_INSTRUÇÕES DA TAREFA_. Repita, palavra por palavra, a passagem do texto sobre o Inhotim que vai de "Como chegar?" até "horários de pico.".

### TRECHO FORNECIDO ###

Num lugar como o Inhotim, torna-se impossível abarcar tudo que é imperdível. Na dúvida sobre qual rota seguir, deixe-se guiar pelos sentidos. Chegue cedo e separe no mínimo dois dias para conhecer o lugar. E prepare-se para voltar: novos projetos são inaugurados periodicamente. Afinal, “Nhô Tim” está em constante mutação.

Olhando para o entorno

Ao impulsionar a economia criativa local — tendência importante para o futuro do Brasil —, o instituto inaugurou um novo e promissor modelo de desenvolvimento em Brumadinho. “O Inhotim precisa fazer sentido para a comunidade do lugar, precisa ser experimentado por ela”, explica a supervisora de educação da instituição, Lília Dantas. Foi dessa preocupação que surgiu, por exemplo, a Oficina de Bordados, que desde 2013 ensina as melhores técnicas de costura a moradoras de duas comunidades quilombolas vizinhas.

À parte os projetos socioeducativos, o Inhotim é hoje o segundo maior empregador de Brumadinho, atrás apenas da prefeitura. Há alguns anos, o Instituto trocou o programa de estágio – com universitários de outras partes – por um projeto de formação dos jovens da região. Hoje, dos 700 funcionários do parque, cerca de 80% são moradores locais. Antes predestinados a trabalhar no setor da mineração, tornaram-se restauradores, ceramistas, monitores ambientais, arte-educadores, historiadores ou guias turísticos.

Como chegar?

De moto, há dois caminhos, sem pedágios, que levam cerca de uma hora e vinte minutos. O mais curto é pela BR-381, sentido São Paulo, via Betim. O intenso tráfego de caminhões requer atenção, mas a rodovia tem pista duplicada e boa sinalização. No km 500, entre em direção a Brumadinho — nesse trecho, em pista simples, a sinalização é precária e o asfalto deixa a desejar. Evite horários de pico.

### LISTA DE REGISTROS ###

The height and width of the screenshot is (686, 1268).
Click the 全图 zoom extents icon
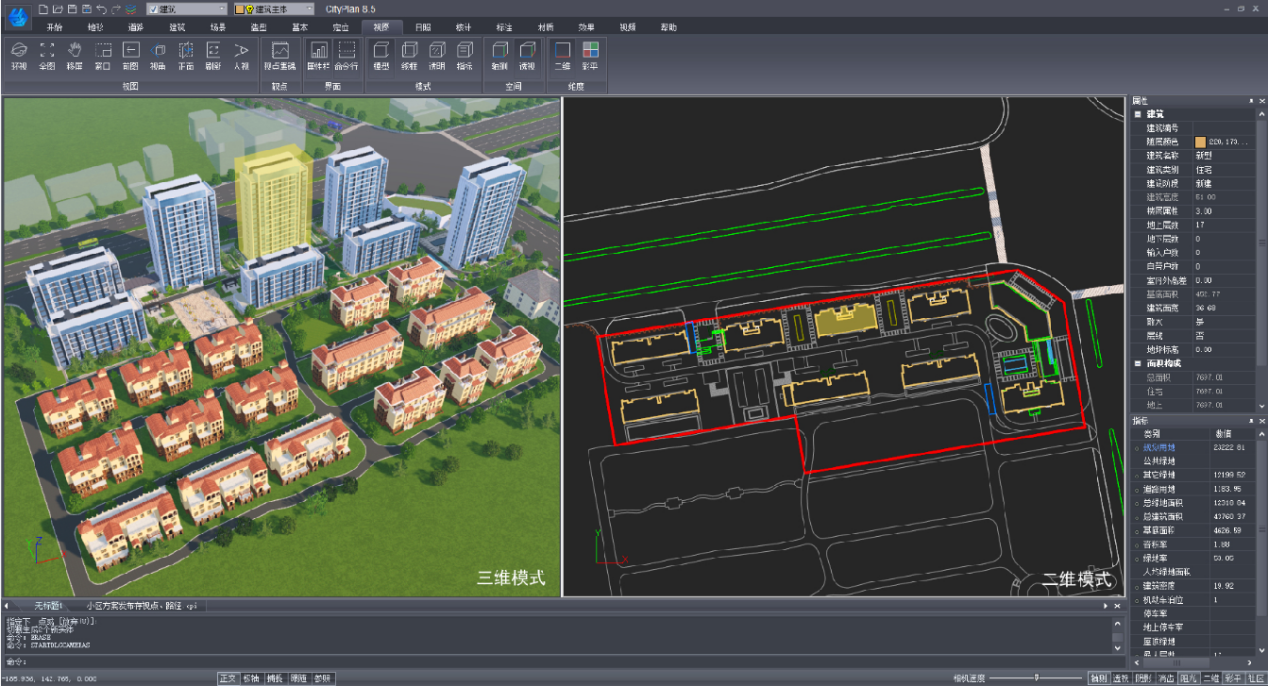(x=47, y=50)
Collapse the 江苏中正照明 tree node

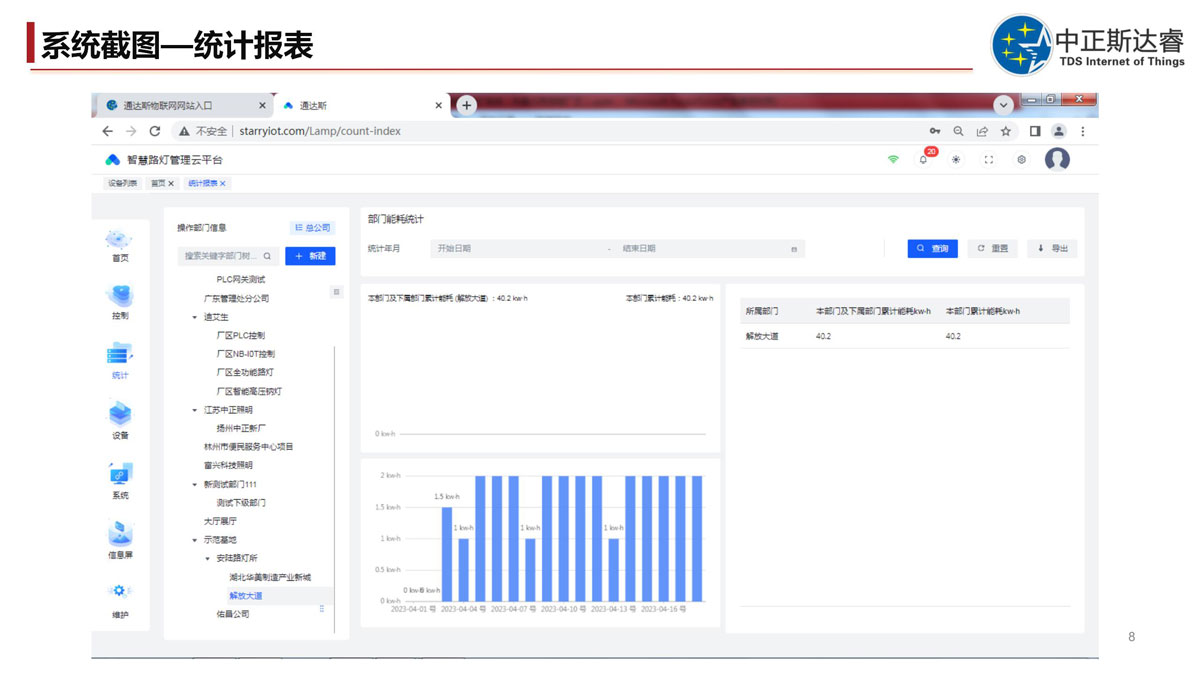(x=195, y=410)
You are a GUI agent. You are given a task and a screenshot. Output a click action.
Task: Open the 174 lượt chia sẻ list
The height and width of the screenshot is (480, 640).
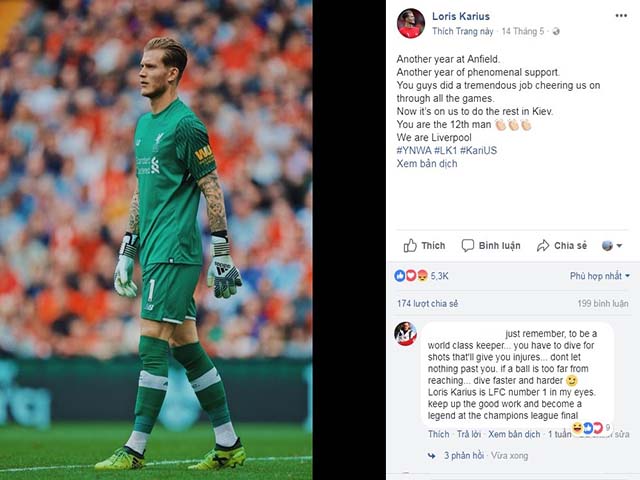tap(427, 303)
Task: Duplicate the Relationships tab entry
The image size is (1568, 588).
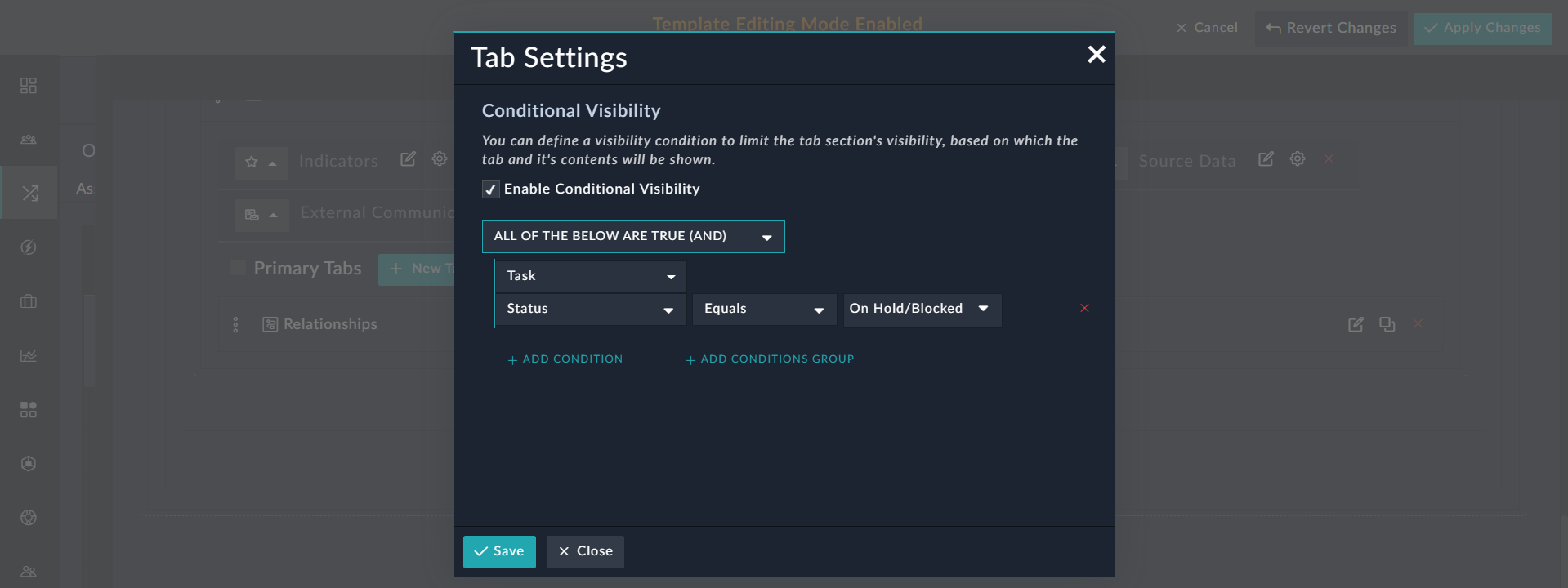Action: (1387, 325)
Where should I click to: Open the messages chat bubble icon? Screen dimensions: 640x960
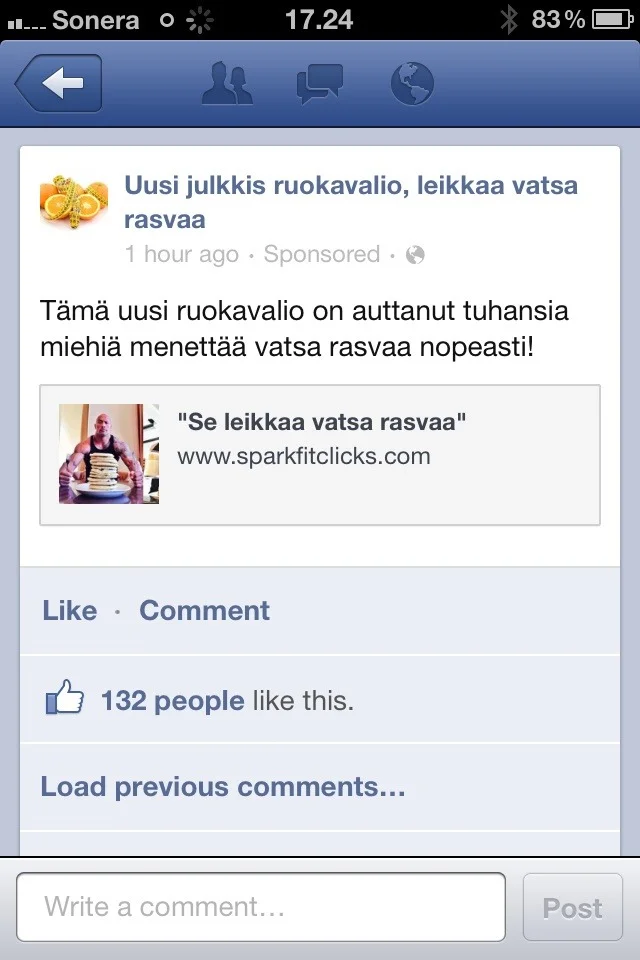[x=319, y=84]
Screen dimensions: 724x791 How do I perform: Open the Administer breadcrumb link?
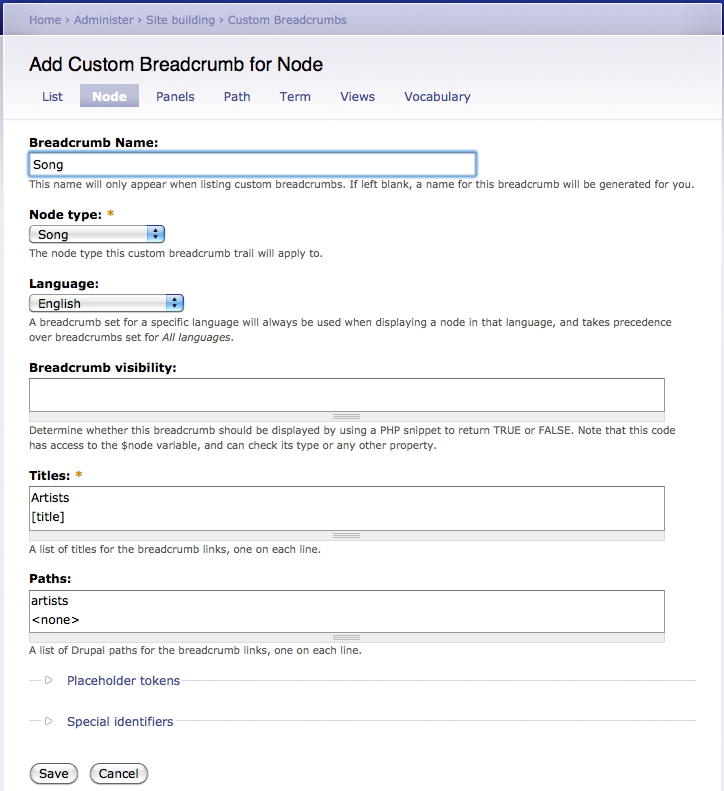tap(104, 19)
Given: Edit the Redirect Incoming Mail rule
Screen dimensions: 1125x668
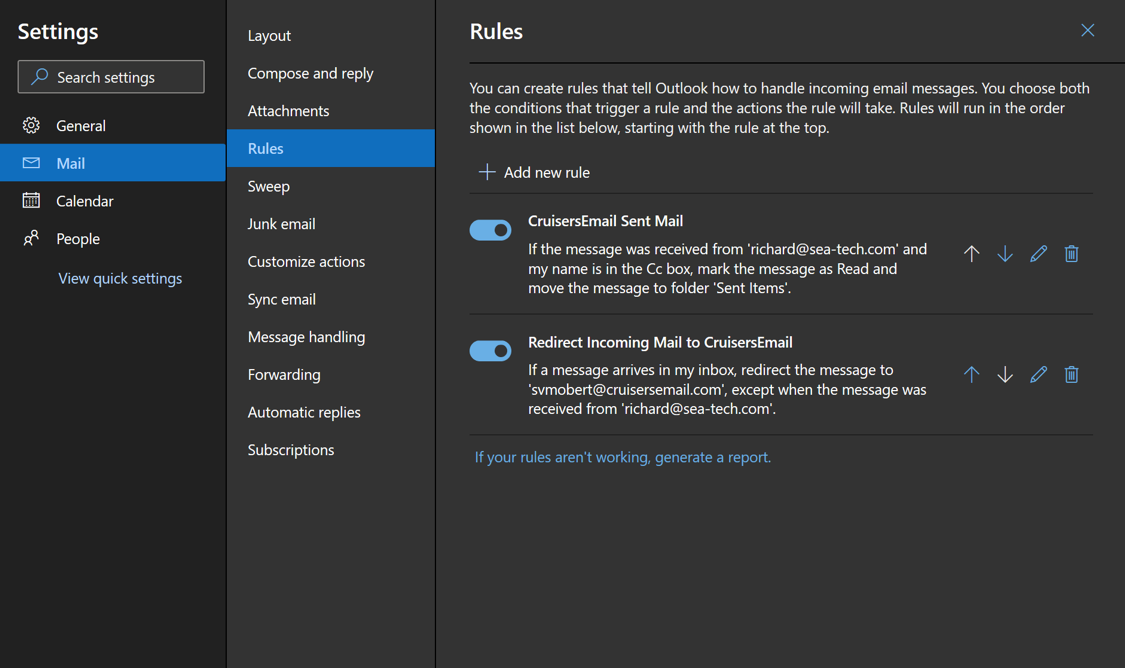Looking at the screenshot, I should [x=1038, y=375].
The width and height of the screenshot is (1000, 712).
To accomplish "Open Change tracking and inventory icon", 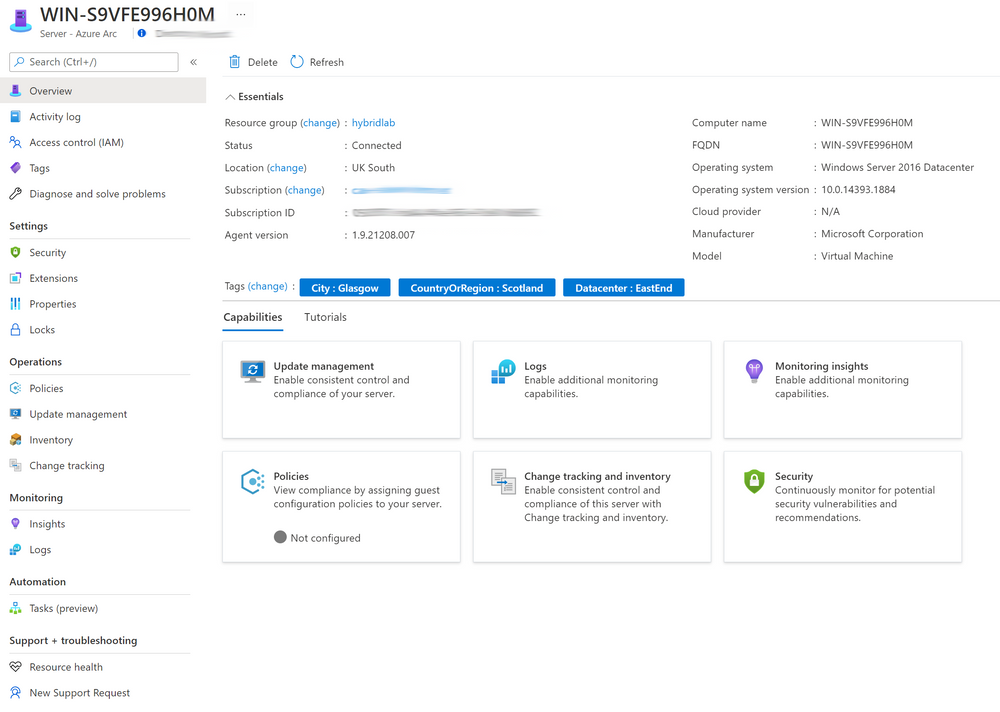I will tap(501, 482).
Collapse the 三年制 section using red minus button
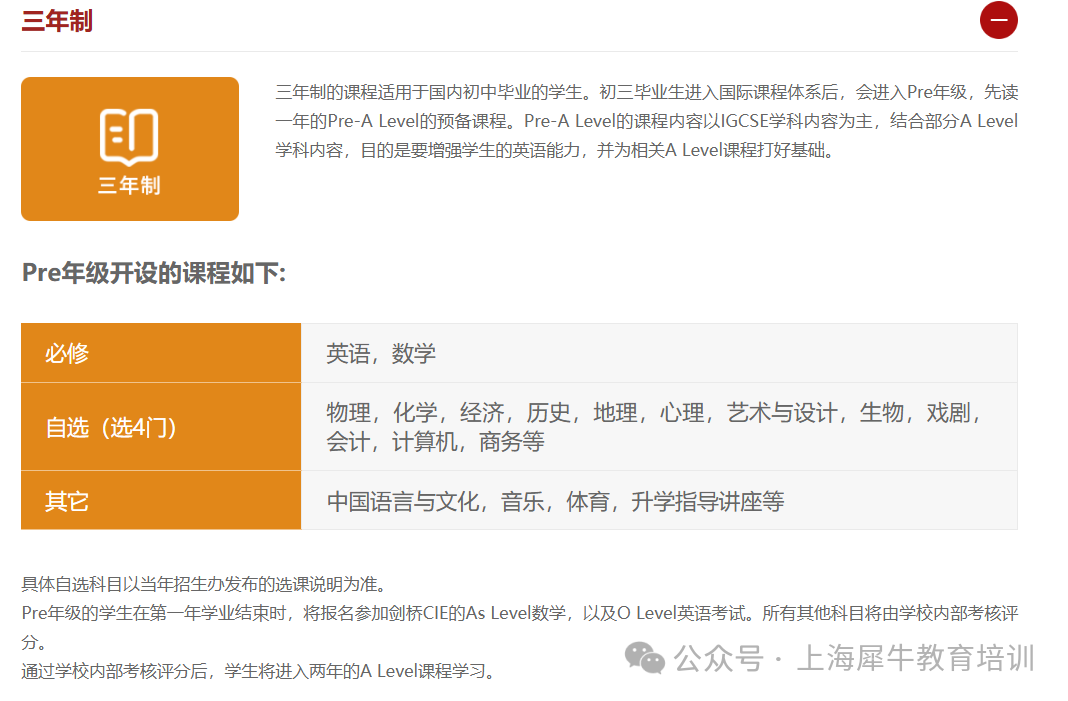1068x701 pixels. (x=998, y=20)
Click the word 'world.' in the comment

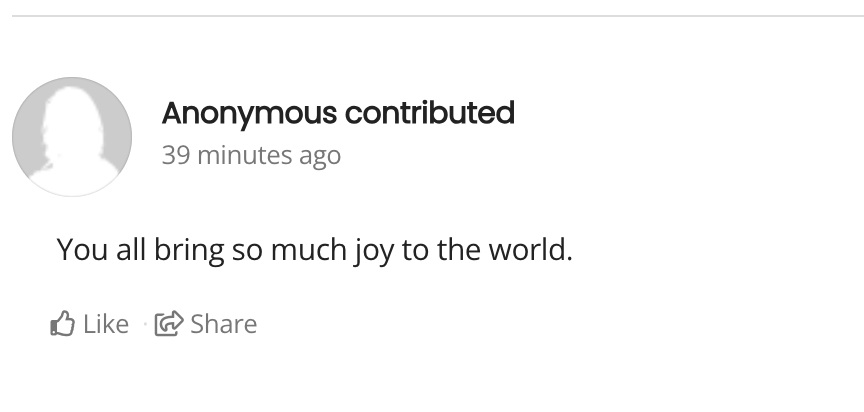[x=531, y=249]
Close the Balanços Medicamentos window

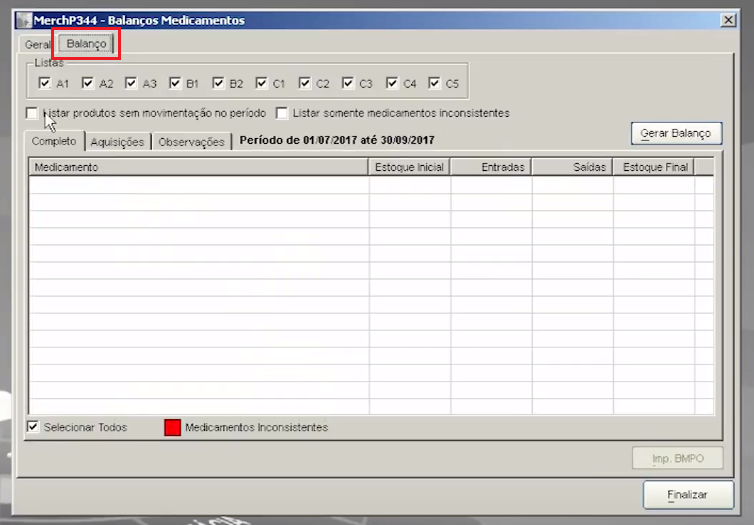(728, 20)
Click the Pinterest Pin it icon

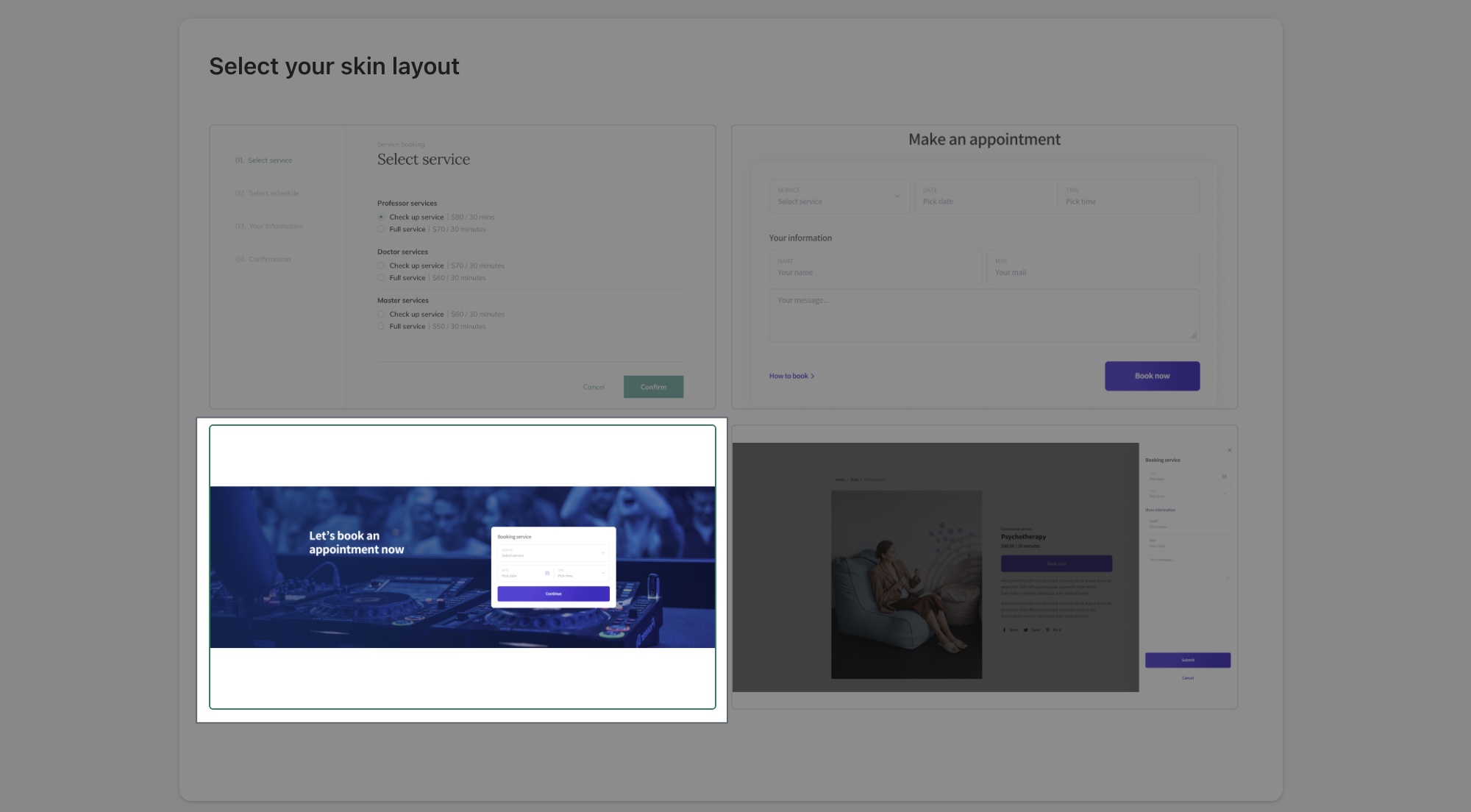pos(1047,630)
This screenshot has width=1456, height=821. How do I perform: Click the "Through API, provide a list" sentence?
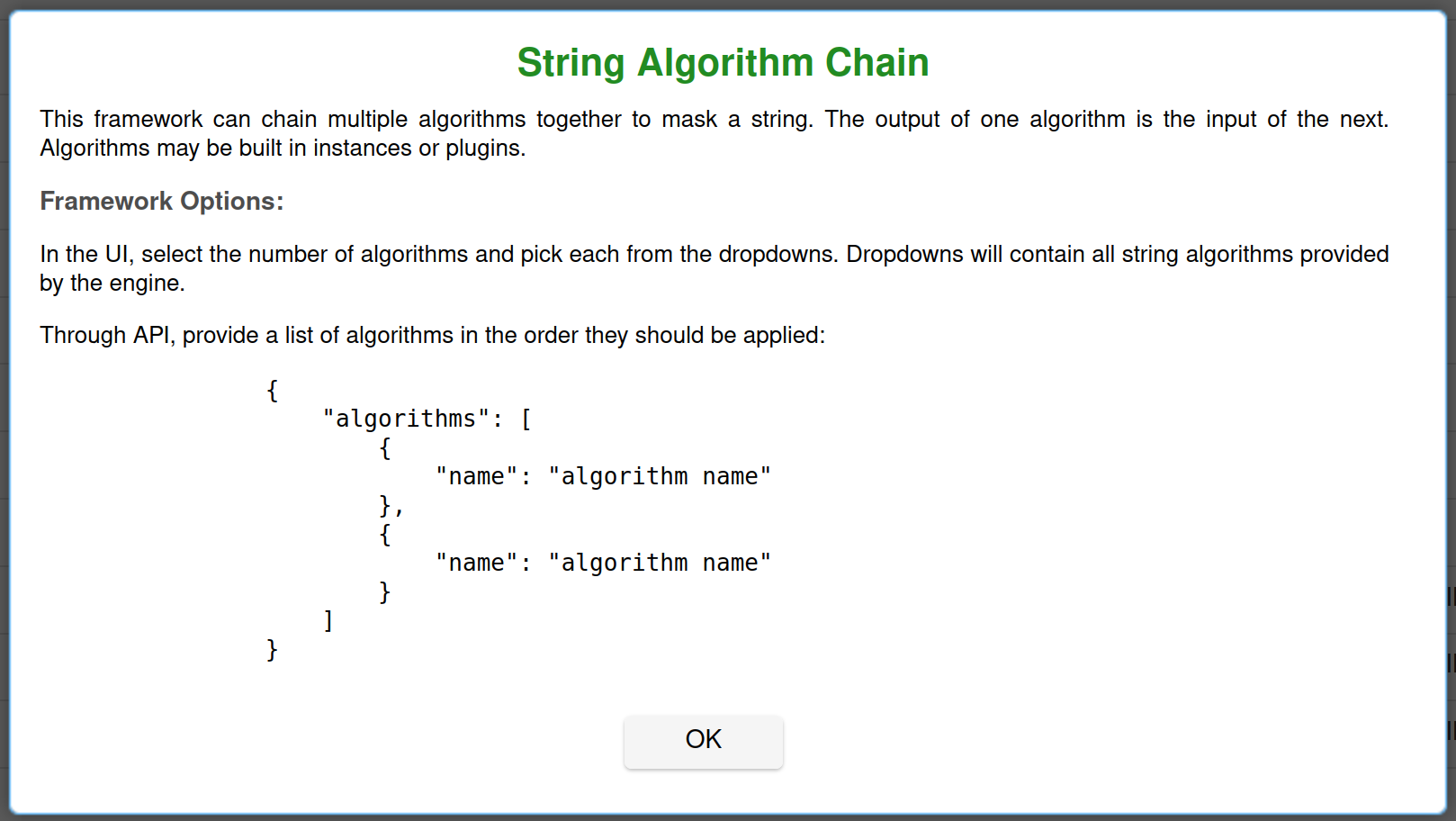(x=432, y=336)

###

_RESPOSTA DO EXERCÍCIO_.
Como chegar?

De moto, há dois caminhos, sem pedágios, que levam cerca de uma hora e vinte minutos. O mais curto é pela BR-381, sentido São Paulo, via Betim. O intenso tráfego de caminhões requer atenção, mas a rodovia tem pista duplicada e boa sinalização. No km 500, entre em direção a Brumadinho — nesse trecho, em pista simples, a sinalização é precária e o asfalto deixa a desejar. Evite horários de pico.